### Page extract

The next morning we planned a day trip to the nearby thermal springs and a peculiar little town, about whom I’ll be writing in my next post, and soon. When we returned healed and in a state of a relaxed sleepiness, we had another afternoon to explore the town. Luka opted for an hour of afternoon sleep, and I opted for a walk with my camera around the town. As much as I expected Tuscany to be piping hot and crowded with tourists in the height of summer (we visited at the end of July!), a breeze was omnipresent in Pienza, and the weather felt like early fall. There were people, groups from now and then as well, but it wasn’t as crowded as to get annoying, not as crowded to bring with itself tourist scams and tacky souvenir shops. I got the feeling that relatively few people actually stayed in Pienza, so in the late afternoon, when the tours were gone, us that remained had the town all to ourselves. I wandered in an out cheese and deli, linen and soaps shops, lured in by the smell. There is a certain freedom in wandering a town all by yourself, and I took my time in documenting the everyday scenes, the shop windows and the narrow streets adorned with flower pots.

######
### Records provided

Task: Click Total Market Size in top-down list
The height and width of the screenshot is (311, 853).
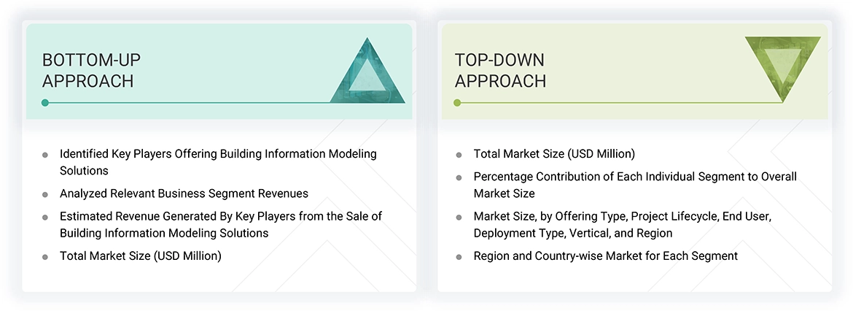Action: (554, 154)
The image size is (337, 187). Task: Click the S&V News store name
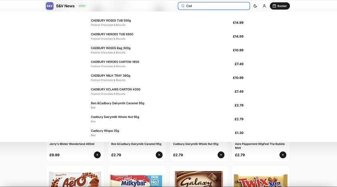point(65,6)
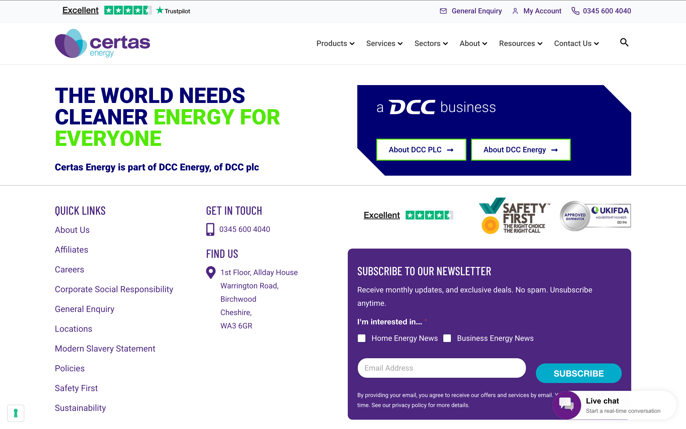Open the Live chat bubble icon
Viewport: 686px width, 429px height.
pyautogui.click(x=566, y=405)
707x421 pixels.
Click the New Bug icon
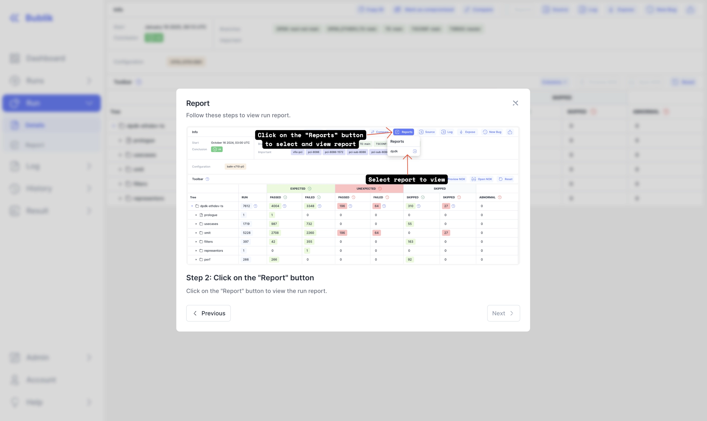(485, 132)
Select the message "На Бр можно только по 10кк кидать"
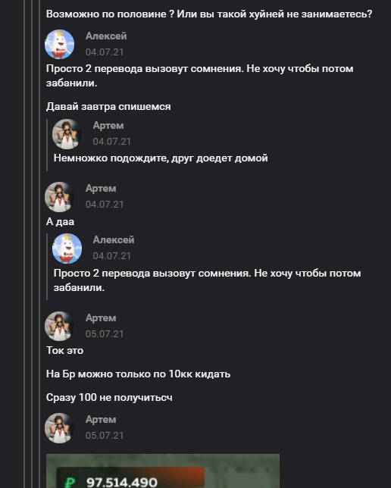 click(138, 374)
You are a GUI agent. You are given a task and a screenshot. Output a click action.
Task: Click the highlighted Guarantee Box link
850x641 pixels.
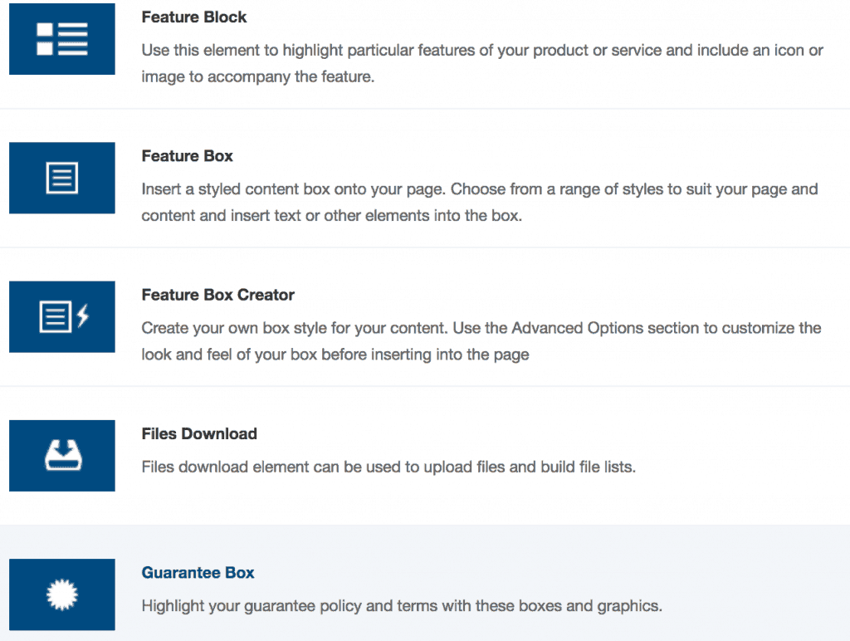198,573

######

Written task 1: In the Pienza travel passage, at what point in the summer did the visit take place?
Written task 2: Write what comes next in the Pienza travel passage, picking up after its last sentence.

Expected output 1: At the end of July.

Expected output 2:
In the evening we went for dinner in Monticchiello, a nearby hilltop town with a winding road lined with cypresses leading up to it. Osteria La Porta was highly rated on Tripadvisor, higher than most restaurants in Pienza, and we are always up to visiting yet another Italian hilltop town. Dinner was good, two pastas as antipasti, and then pork roast for Luka and chicken roast with potatoes for me- but, nothing spectacular, nothing I’d remember vividly or what would make me want to visit again. Our conclusion was that Tuscany is used to having tourists by default, and therefore the food wasn’t as delicious as the one we had in humble, relatively undiscovered Umbria. (You can read about our Umbrian food experiences here, here and here). From Monticchiello, we caught another beautiful sunset and bucolic views of the surrounding countryside, and in the morning, we headed for another dip in the thermal hot springs, and then further to Rome.
In my next post I’ll be writing about Tuscan thermal springs and the beautiful town of Bagno Vignoni (with a pool instead of the main square), and in the meantime- I would like to hear back from you! Have you ever been to Tuscany? Umbria? Pienza? Any beautiful walled town I’m not aware of? Please share!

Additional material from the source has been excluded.